Exercise tasks
(a) Pull out the part of the list of musical numbers that opens with the words containing "Scene one (25)" and closes with "the age ...", copying it word for word.
(b) In the list of musical numbers, who wrote the romance 'Les Yeux d'une mère, ou huit ans d'absence'?

Provided passage
>> Start
Scene three: (19) Hunter's chorus to the tune of 'La Saint-Hubert' by Jullien

Scene four: (20) ensemble Mother Goose and Fanfreluche to a tune (unknown to me) 'Paris à l'eau'

Scene five: (21) Solo Giroflée. To the music of the famous romance entitled 'Les Yeux d'une mère, ou huit ans d'absence' by the popular songwriter (and specialist in 'mother' songs), Loïsa Puget, and popularised by Elisa Iweins-d'Hennin in the nation's concert rooms. Previously used prominently by the Cogniards in Iwan le moujick as a duet for hero and heroine.

Scene six: (22) Solo Prince to the tune of 'Ange de bonheur'. This would appear to be the ballad of that title composed by Joseph Vimeux


Scene one (23) trio Giroflée, Fanfreluche, Prince to the tune of 'De tous les maux ici-bas' which appears to have been another hardy annual. It had been used in La Fille de l'air (1837), and it was used in 1820, in a piece titled L'Ermite de Saint-Avelle, when, although the music was declared to be 'by' Guiseppe Louis Ballochi, it was attributed to J D Doche. The score of this piece is in the Sorbonne if anyone would like to check.

(24) Ensemble composed by Pilati


Scene one (25) Chorus to the same tune as (24)

(26) Ensemble Desirée, Giroflée based on an air, seemingly sung by Déjazet,
in the 1824 Scribe vaudeville La Haine d'une femme, ou Le jeune homme à marier. Few of the numbers in this piece are credited, but one featured one that is, is the finale written by Adolphe Adam. Maybe, maybe not.

Mlle Grave as Desirée

(27) Solo Prince to the tune of Gatien Marcailhou's 'Valse d'Indiana' as arranged by Pilati. This waltz was on every barrel-organ, pounded out by little girls on tuneless pianos, one of those slightly showy-sounding, heavily marked pieces which scored itself into the fabric of the age ...
>> End
Information shown
>> Start
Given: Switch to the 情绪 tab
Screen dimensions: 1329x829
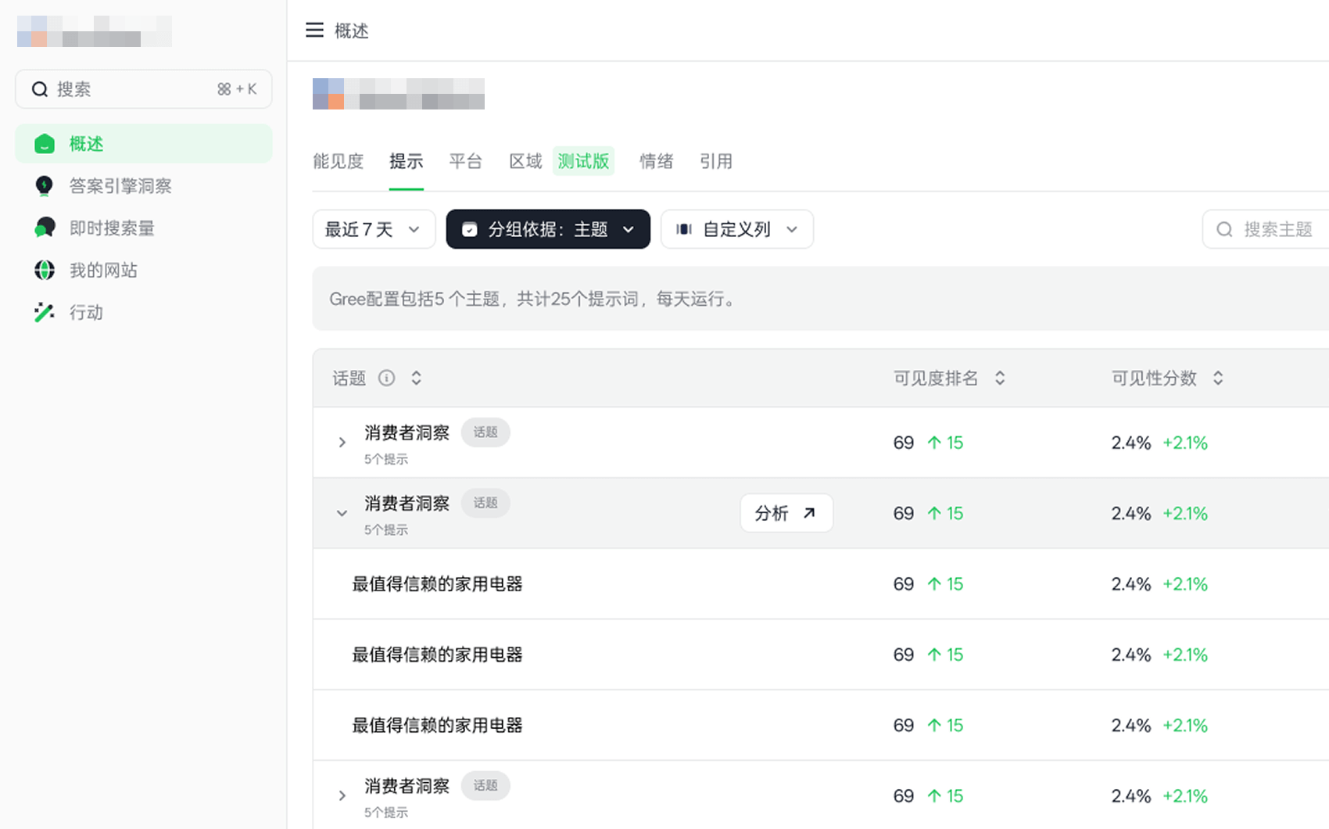Looking at the screenshot, I should pos(656,162).
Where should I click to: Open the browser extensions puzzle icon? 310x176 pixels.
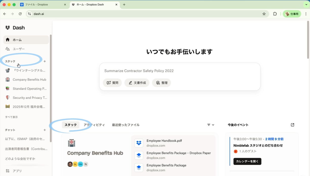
>> End
Solutions by task
(a)
Scene one (25) Chorus to the same tune as (24)

(26) Ensemble Desirée, Giroflée based on an air, seemingly sung by Déjazet,
in the 1824 Scribe vaudeville La Haine d'une femme, ou Le jeune homme à marier. Few of the numbers in this piece are credited, but one featured one that is, is the finale written by Adolphe Adam. Maybe, maybe not.

Mlle Grave as Desirée

(27) Solo Prince to the tune of Gatien Marcailhou's 'Valse d'Indiana' as arranged by Pilati. This waltz was on every barrel-organ, pounded out by little girls on tuneless pianos, one of those slightly showy-sounding, heavily marked pieces which scored itself into the fabric of the age ...

(b) Loïsa Puget